Scientific and practical retraining of medical staff, especially in levels one and two centers is due to improving the quality of the provided services and preventing overflow of the capacity of level three centers. Studies show reduced neonatal mortality following staff training programs (19). In this regard, it is the responsibility of the university hospitals to provide appropriate educational resources and hold training workshops actively. Moreover, since most maternal deaths in developing countries are related to after-discharge events (20), a regular and compressive follow-up plan should be developed for each neonate and mother, especially complicated ones.
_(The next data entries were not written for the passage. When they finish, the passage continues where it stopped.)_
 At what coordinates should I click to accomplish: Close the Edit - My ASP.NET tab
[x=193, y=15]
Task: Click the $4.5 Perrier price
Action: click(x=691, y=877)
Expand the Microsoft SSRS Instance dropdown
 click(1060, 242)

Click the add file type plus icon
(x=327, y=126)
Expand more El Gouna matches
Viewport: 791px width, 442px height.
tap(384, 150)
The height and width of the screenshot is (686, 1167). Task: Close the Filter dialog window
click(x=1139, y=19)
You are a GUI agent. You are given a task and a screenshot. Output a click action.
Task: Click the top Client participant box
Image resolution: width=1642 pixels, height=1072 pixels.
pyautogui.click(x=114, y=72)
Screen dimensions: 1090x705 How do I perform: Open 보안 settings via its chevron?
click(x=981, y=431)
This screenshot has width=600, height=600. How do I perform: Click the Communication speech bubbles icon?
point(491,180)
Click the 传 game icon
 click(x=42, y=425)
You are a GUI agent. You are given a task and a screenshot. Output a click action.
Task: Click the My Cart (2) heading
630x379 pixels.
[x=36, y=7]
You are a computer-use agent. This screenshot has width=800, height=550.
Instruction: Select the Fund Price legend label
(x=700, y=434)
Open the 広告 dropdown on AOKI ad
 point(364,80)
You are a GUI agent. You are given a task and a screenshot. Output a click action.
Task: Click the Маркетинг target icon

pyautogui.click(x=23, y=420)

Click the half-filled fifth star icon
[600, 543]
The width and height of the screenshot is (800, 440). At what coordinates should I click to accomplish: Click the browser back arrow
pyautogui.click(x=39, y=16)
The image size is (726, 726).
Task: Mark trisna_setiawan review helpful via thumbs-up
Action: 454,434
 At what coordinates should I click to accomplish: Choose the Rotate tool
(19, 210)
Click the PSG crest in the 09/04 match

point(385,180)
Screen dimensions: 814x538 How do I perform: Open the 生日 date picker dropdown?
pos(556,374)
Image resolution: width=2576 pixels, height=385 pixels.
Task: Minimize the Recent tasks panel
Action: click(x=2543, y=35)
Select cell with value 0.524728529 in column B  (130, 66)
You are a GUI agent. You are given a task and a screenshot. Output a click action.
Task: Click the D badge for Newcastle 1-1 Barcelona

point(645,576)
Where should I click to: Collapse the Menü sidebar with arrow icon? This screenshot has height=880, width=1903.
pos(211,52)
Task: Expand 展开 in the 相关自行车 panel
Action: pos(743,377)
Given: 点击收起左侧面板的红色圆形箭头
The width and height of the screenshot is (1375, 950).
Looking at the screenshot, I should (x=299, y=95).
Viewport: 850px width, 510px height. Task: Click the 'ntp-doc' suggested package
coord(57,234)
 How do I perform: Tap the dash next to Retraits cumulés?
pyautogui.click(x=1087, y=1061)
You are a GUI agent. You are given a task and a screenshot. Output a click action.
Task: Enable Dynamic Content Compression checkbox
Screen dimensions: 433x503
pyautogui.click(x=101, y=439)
This study faced some limitations. First, a consensus does not necessarily mean that the correct opinion is presented. Furthermore, although the discussion sessions were repeated until saturation, the Delphi technique carries the risk of the individual opinions being influenced and affected by the dominant opinion of the group. Additionally, no practical way was available to determine the reliability of this study’s results. Additional studies are required to demonstrate the reliability of this study’s results.

Conclusion

The performance and effectiveness of perinatal services and the perinatal levels of care should be evaluated regularly. The results of the current study provide an appropriate and consistent estimation of the necessary indicators for the evaluation of perinatal services. Further studies should be performed to determine the efficacy and reliability of the presented assessment indicators, and develop a scoring-based tool to assess the performance of hospitals and healthcare centers.

Acknowledgments

This article is part of a postgraduate medical residency thesis. The study was supported by Tabriz Health Services Management Research Center and the Vice Chancellor for Research at Tabriz University of Medical Sciences (No. 7897).

Footnotes

Conflict of Interests

Authors declare no conflict of interests.

Notes:

Citation: Jabbari Bayrami H, Abdollahi Sabet S, Naseri A, Hosseini MS. Hospital Performance Indicators in Provision of Perinatal Services: A Qualitative Study. J Family Reprod Health 2025; 19(2): 136-42.